### YOUR INSTRUCTIONS
Give back exactly the lines from the line that contains "Image resolution: width=432" to the last line of the listing below, inclusive, and no others.

### SUPPLIED DATA
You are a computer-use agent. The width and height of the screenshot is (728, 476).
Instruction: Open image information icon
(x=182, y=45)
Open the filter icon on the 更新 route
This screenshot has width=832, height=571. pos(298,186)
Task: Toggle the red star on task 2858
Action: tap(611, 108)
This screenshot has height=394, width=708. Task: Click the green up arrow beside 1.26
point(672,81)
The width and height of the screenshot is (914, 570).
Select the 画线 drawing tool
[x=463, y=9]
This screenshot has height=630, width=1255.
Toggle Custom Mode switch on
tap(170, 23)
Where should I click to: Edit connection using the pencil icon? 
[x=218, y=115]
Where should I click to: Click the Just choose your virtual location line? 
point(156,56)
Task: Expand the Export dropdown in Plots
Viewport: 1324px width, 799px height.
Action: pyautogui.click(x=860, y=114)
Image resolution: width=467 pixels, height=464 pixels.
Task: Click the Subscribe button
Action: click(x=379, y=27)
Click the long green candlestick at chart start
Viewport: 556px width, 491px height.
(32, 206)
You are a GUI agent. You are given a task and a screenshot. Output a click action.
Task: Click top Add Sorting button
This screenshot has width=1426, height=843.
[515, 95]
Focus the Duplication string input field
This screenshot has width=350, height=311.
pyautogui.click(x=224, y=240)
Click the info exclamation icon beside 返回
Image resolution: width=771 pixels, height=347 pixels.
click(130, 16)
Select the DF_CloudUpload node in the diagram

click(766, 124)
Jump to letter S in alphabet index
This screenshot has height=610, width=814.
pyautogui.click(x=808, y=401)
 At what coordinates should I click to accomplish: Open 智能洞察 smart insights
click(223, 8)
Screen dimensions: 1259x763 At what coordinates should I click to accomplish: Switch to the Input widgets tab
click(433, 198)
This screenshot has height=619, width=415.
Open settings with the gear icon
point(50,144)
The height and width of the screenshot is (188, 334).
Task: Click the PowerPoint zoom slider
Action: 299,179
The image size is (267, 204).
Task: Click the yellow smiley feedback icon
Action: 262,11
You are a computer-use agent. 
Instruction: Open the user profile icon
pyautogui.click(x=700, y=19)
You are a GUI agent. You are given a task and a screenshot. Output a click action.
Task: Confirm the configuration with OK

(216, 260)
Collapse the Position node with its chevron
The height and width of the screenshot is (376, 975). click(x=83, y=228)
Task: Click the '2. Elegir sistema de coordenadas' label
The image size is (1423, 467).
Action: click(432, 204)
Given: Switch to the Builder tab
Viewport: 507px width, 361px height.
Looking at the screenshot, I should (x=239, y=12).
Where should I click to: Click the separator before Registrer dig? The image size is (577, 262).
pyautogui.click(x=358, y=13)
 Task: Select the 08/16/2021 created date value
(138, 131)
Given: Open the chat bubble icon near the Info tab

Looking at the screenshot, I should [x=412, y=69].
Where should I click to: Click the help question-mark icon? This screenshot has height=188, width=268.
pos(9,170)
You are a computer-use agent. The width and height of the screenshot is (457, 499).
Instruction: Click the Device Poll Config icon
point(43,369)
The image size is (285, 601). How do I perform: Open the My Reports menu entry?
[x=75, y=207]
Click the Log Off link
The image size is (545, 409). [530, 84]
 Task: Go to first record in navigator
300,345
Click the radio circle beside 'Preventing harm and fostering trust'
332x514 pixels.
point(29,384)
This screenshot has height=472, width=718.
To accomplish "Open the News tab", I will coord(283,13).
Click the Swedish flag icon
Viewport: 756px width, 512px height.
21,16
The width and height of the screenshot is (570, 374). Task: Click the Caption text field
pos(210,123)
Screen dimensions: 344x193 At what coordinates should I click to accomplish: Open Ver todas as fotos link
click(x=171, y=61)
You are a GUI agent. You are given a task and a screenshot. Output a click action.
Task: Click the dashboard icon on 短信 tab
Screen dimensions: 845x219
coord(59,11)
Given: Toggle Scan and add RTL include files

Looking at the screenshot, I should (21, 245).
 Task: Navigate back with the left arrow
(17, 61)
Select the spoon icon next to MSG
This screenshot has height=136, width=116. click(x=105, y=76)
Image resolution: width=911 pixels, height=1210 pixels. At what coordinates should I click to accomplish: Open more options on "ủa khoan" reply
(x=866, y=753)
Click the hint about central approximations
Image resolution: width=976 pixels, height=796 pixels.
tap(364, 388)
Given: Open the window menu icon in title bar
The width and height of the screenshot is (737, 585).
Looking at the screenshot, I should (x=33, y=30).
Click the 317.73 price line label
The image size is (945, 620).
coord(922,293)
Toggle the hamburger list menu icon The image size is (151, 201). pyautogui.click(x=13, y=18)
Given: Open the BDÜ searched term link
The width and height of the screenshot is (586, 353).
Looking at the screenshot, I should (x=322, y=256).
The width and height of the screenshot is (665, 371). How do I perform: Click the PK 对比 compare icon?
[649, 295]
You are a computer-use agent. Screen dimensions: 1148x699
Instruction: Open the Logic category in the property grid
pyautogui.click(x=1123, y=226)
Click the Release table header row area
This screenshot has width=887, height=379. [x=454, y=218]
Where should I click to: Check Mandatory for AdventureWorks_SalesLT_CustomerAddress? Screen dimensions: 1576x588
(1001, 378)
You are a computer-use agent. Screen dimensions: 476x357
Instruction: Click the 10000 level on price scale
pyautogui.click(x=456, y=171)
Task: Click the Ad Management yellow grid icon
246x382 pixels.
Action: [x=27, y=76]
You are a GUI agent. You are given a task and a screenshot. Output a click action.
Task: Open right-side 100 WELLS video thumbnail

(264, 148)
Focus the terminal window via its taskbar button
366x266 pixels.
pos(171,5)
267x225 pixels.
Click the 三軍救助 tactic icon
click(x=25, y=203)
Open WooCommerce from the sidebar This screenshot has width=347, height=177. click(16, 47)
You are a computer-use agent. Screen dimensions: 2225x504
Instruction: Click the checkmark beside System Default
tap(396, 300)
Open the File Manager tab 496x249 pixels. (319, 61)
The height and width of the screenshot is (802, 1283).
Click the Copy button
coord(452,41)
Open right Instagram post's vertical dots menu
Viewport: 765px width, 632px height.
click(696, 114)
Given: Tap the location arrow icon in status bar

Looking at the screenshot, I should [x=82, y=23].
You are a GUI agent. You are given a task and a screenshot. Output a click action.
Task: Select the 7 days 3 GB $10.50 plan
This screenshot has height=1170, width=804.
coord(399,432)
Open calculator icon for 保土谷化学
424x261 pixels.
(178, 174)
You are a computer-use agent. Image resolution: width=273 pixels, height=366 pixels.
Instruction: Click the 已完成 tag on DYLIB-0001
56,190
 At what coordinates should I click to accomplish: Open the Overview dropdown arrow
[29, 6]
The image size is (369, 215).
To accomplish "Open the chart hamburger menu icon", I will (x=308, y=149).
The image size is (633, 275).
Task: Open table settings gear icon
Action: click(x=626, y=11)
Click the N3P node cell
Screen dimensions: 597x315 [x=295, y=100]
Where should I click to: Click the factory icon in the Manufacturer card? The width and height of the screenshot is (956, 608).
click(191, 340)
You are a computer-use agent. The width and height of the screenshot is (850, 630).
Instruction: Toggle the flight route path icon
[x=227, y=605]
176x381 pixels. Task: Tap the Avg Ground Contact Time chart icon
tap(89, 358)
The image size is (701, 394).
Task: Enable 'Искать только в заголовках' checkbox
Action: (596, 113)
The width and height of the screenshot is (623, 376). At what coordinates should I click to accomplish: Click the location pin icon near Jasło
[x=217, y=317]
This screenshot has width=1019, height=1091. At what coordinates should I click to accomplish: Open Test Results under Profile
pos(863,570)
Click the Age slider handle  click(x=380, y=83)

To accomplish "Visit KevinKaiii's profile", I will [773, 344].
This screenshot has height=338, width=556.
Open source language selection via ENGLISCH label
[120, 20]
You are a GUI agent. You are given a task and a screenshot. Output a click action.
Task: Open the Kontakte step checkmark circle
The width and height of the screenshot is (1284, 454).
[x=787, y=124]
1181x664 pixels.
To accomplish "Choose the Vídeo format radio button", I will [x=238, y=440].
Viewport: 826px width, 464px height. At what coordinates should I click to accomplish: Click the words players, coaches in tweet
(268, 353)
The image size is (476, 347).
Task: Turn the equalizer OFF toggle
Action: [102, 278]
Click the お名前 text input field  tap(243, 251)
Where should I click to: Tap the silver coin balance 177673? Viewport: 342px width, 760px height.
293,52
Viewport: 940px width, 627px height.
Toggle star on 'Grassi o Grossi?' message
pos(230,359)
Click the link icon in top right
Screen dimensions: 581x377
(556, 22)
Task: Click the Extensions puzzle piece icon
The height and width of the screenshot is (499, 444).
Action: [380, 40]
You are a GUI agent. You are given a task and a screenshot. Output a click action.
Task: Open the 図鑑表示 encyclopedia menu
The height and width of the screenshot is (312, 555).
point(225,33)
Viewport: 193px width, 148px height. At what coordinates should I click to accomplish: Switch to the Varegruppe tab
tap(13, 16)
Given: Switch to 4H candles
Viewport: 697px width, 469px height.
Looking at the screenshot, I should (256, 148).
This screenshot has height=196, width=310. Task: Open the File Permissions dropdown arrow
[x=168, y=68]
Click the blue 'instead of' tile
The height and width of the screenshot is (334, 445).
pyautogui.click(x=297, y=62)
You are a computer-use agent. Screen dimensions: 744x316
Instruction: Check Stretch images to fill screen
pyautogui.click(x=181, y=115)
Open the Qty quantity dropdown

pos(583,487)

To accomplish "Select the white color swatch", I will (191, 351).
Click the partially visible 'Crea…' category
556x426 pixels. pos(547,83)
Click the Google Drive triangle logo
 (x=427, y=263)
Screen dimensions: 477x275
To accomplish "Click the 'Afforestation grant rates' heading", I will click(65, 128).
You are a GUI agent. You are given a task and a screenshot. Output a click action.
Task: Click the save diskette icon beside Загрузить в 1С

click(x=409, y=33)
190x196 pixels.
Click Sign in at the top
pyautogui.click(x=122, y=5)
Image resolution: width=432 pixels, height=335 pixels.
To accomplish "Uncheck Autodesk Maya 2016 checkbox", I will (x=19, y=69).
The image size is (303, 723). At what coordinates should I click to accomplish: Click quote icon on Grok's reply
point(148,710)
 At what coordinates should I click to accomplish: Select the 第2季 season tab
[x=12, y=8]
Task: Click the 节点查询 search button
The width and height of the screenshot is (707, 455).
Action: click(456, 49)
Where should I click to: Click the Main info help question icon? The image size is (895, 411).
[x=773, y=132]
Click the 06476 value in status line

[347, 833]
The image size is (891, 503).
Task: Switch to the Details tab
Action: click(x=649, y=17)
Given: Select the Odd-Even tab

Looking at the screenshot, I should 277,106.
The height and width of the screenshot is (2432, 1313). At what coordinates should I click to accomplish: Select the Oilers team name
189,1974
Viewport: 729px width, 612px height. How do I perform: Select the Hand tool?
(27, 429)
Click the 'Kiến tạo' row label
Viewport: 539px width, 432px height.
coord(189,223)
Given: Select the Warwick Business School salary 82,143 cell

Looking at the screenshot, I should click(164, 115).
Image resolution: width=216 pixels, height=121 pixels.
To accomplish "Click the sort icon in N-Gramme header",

### WRITTEN SOLUTION
Image resolution: width=432 pixels, height=335 pixels.
To accomplish "Uncheck Autodesk Maya 2016 checkbox", I will (x=19, y=69).
The image size is (303, 723). At what coordinates should I click to accomplish: Click quote icon on Grok's reply
point(148,710)
 At what coordinates should I click to accomplish: Select the 第2季 season tab
[x=12, y=8]
Task: Click the 节点查询 search button
The width and height of the screenshot is (707, 455).
Action: click(456, 49)
Where should I click to: Click the Main info help question icon? The image size is (895, 411).
[x=773, y=132]
Click the 06476 value in status line

[347, 833]
The image size is (891, 503).
Task: Switch to the Details tab
Action: click(x=649, y=17)
Given: Select the Odd-Even tab

Looking at the screenshot, I should 277,106.
The height and width of the screenshot is (2432, 1313). At what coordinates should I click to accomplish: Select the Oilers team name
189,1974
Viewport: 729px width, 612px height. How do I perform: Select the Hand tool?
(27, 429)
Click the 'Kiến tạo' row label
Viewport: 539px width, 432px height.
coord(189,223)
Given: Select the Warwick Business School salary 82,143 cell

Looking at the screenshot, I should click(164, 115).
Image resolution: width=216 pixels, height=121 pixels.
To accomplish "Click the sort icon in N-Gramme header",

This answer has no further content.